MLG, should be an AX-15 transmission. I had it in two of my Jeeps, shifts smooooth, and are fairly durable. They really like Redline MT-90 fluid.

The AX-15 is a split case transmission, probably more difficult than a top-loader.

Check www.car-part.com for a used one, I got one for $350 from a XJ Cherokee for a swap I did. Also check Craigslist.


----------



## MLG (Nov 19, 2000)

Hubjeep;1276086 said:


> MLG, should be an AX-15 transmission. I had it in two of my Jeeps, shifts smooooth, and are fairly durable. They really like Redline MT-90 fluid.
> 
> The AX-15 is a split case transmission, probably more difficult than a top-loader.
> 
> Check www.car-part.com for a used one, I got one for $350 from a XJ Cherokee for a swap I did. Also check Craigslist.


I agree, if he can get a used one that's in good cond. it's probably going to be a better way to go. But hey, nothing wrong with taking on a challenge and learning about going through a transmission. Fortunately (or unfortunately if you really like to plow), probably not going to get a lot more snow until fall. Gives time to sort things out.

MLG


----------



## JeepCoMJ (Nov 11, 2010)

4 cylinder?

not an ax15. it's an ax5....they're garbage behind anything more powerful than a 4 cyl.


anyways, easy rebuild. pm me about it, I can give you my number and try and walk you through it...I've done 6 or 7 now. should do a write up.


----------



## Hubjeep (Jan 9, 2002)

JeepCoMJ;1277278 said:


> 4 cylinder?
> 
> not an ax15. it's an ax5....


4L, not cylinder.



goel;1275717 said:


> ...4L...


----------



## JeepCoMJ (Nov 11, 2010)

who the hell types in 4L?

4.0, 242, 6 cyl I get. but the L threw me off.

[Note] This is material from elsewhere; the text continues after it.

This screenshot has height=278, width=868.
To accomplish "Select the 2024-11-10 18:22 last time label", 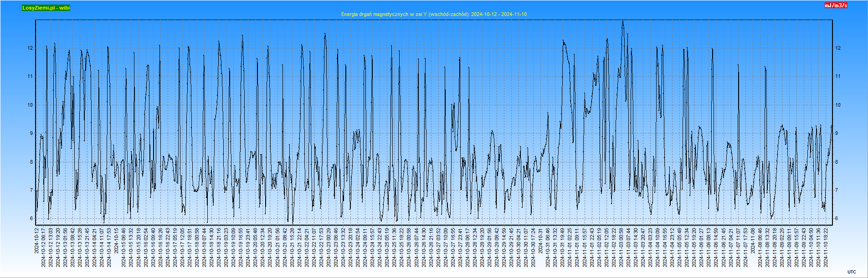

damnned eyes....I saw 4 cyl, not 4L


anyways. the ax15 is also the ax5's big brother. more or less the exact same process. pretty damn easy.


----------



## Hubjeep (Jan 9, 2002)

JeepCoMJ;1277424 said:


> anyways. the ax15 is also the ax5's big brother. more or less the exact same process. pretty damn easy.


Is it really that "easy" to do? Does anything have to be pressed together?


----------



## JeepCoMJ (Nov 11, 2010)

you will need an upgright press. I have a friend who has done it with a 3 jaw puller to remove, and a bench vice, some rubber, and a nice sized mallet to reassemble. he didn't have issues with it for quite some time, then 5th gear finally went out, and took out the mid plate bearing on the output shaft.


I will never recommend doing it without a press. it's a terrible idea.


----------



## goel (Nov 23, 2010)

JeepCoMJ;1277424 said:


> who the hell types in 4L?
> 
> I believe we tymusic type 4L, 5L etc, plus the majority of the rest of the world.


----------



## Hubjeep (Jan 9, 2002)

goel;1278243 said:


> JeepCoMJ;1277424 said:
> 
> 
> > who the hell types in 4L?
> ...


----------



## JeepCoMJ (Nov 11, 2010)

I've never seen a "4L" sticker on anything.

4.0 liter, sure.


----------